== 本文 ==
ベーシックインカムが実現したら仕事はどう変わるのか?複数の専門家が大きく異なる見解を表明しています。

 

何もしなくても毎月1,000ポンドをもらえるとしたら、どうしますか?仕事を辞めるでしょうか?自分のビジネスを立ち上げるでしょうか?それとも真のやりがいを求めて世界中を旅するでしょうか?ユニバーサルベーシックインカム(UBI)が実施される場合に備えて、こうした点について考えておくとよいかもしれません。

UBI、あるいは「政府が市民にお金を一律に配る」という考え方は、今に始まったものではありません。あのマーティン・ルーサー・キングから保守派の経済学者ミルトン・フリードマンに至るまで、多くの人がこうした考えを表明してきました。この数年は世界のいくつかの都市で、社会実験としてUBIが実施されるようになりました。イーロン・マスク氏、マーク・ザッカーバーグ氏、そしてノーベル経済学賞のアンガス・ディートン氏も、UBIに賛成を表明しています。

社会的影響は計り知れないと考えられるUBIですが、今回は労働環境に与える影響を専門家がどのように予測しているのか紹介します。

1. 労働者に活気を与える

収入が保証されるようになったら、あなたは果たして仕事を辞めるでしょうか?よくよく考えてください。Universal Income Projectの共同設立者ジム・ピュー氏は、多くの研究ではベーシックインカムを受給しても大多数の人は仕事を継続するという結果を紹介しています。彼はガーディアン紙に次のように寄稿(1)しています。「いくつかの実験により、ベーシックインカムが起業を増大させるという結果が示されています。起業が増えることで、さらに雇用が増えることになるでしょう。その背景には、社会に対して何らかの貢献をしたいという人間の願望があります。人々が基本的な経済基盤を手に入れたら、多くの人が社会貢献の道に進めるようになります」

== 提供資料 ==
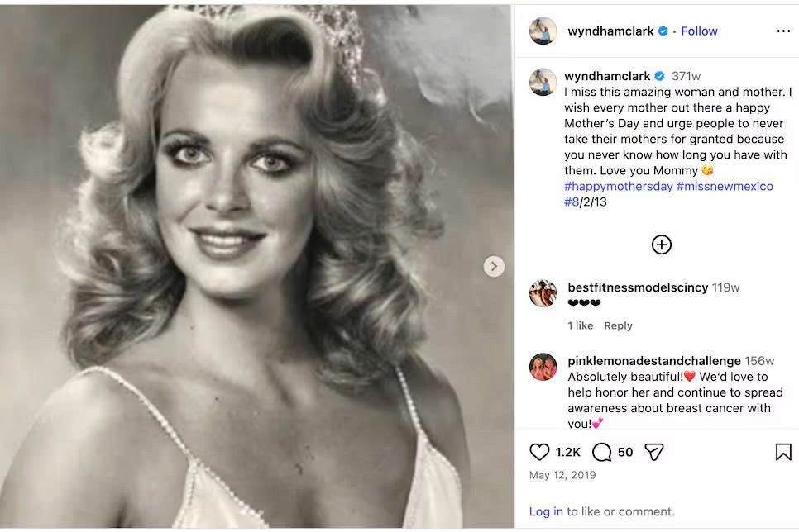799x532 pixels.
Task: View the 1 like on the comment
Action: [x=581, y=325]
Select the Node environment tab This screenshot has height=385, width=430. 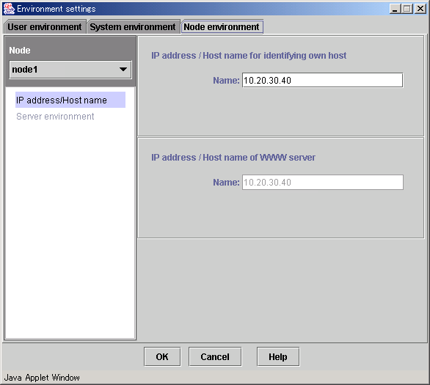point(222,27)
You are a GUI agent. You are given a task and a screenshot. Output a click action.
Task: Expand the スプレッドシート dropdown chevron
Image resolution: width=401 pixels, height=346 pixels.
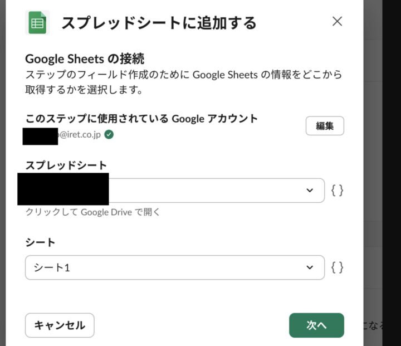310,191
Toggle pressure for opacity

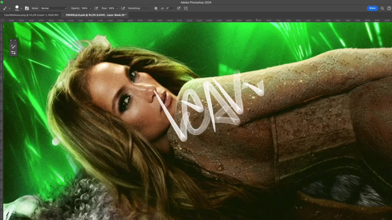pyautogui.click(x=96, y=8)
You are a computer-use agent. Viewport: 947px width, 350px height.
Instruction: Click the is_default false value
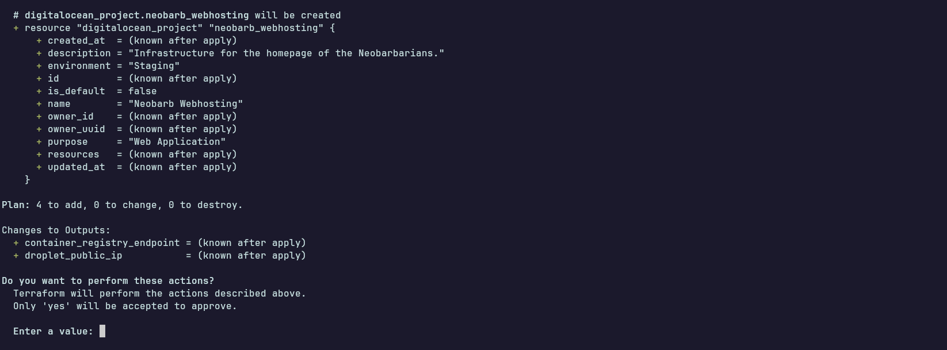[142, 91]
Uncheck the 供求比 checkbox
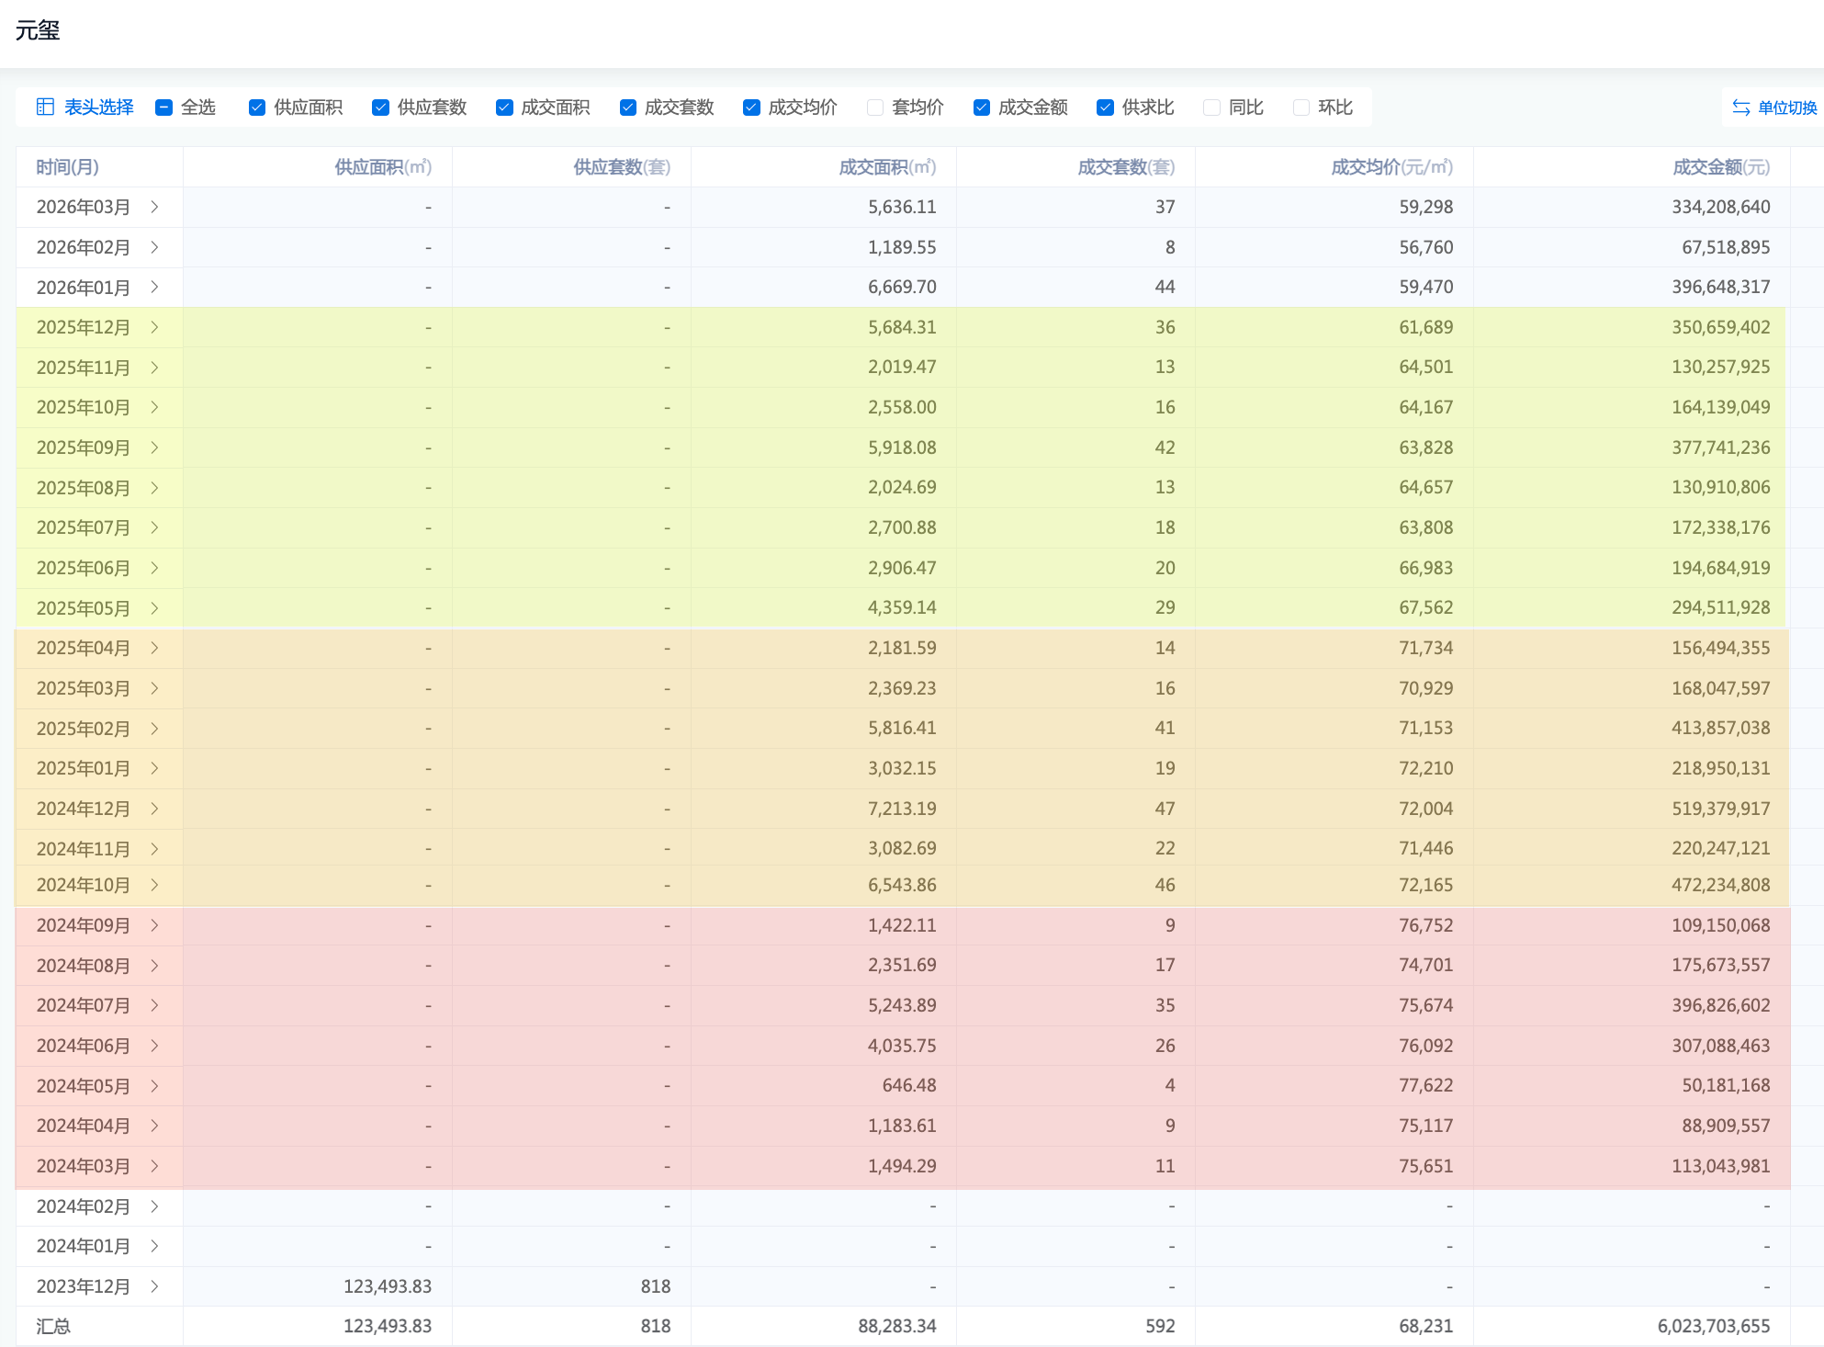This screenshot has height=1347, width=1824. point(1106,108)
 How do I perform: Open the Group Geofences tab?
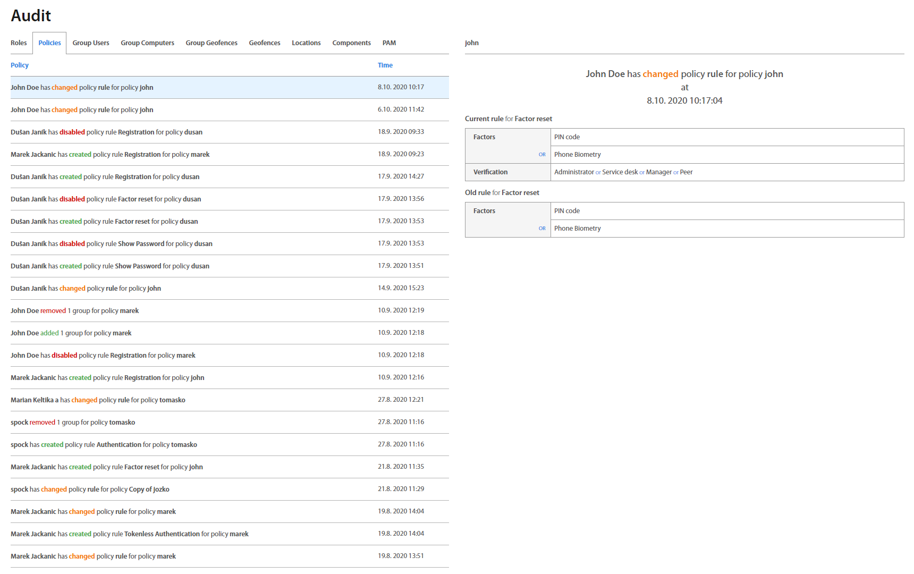(211, 43)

== 課題の内容 ==
本文の「何もしなくても毎月1,000」から「ておくとよいかもしれません。」までのすべてを、「ポンド」を「ドル」に差し替えて書き直してください。 上に示した行は、ここでは使わない。

== 解答結果 ==
何もしなくても毎月1,000ドルをもらえるとしたら、どうしますか?仕事を辞めるでしょうか?自分のビジネスを立ち上げるでしょうか?それとも真のやりがいを求めて世界中を旅するでしょうか?ユニバーサルベーシックインカム(UBI)が実施される場合に備えて、こうした点について考えておくとよいかもしれません。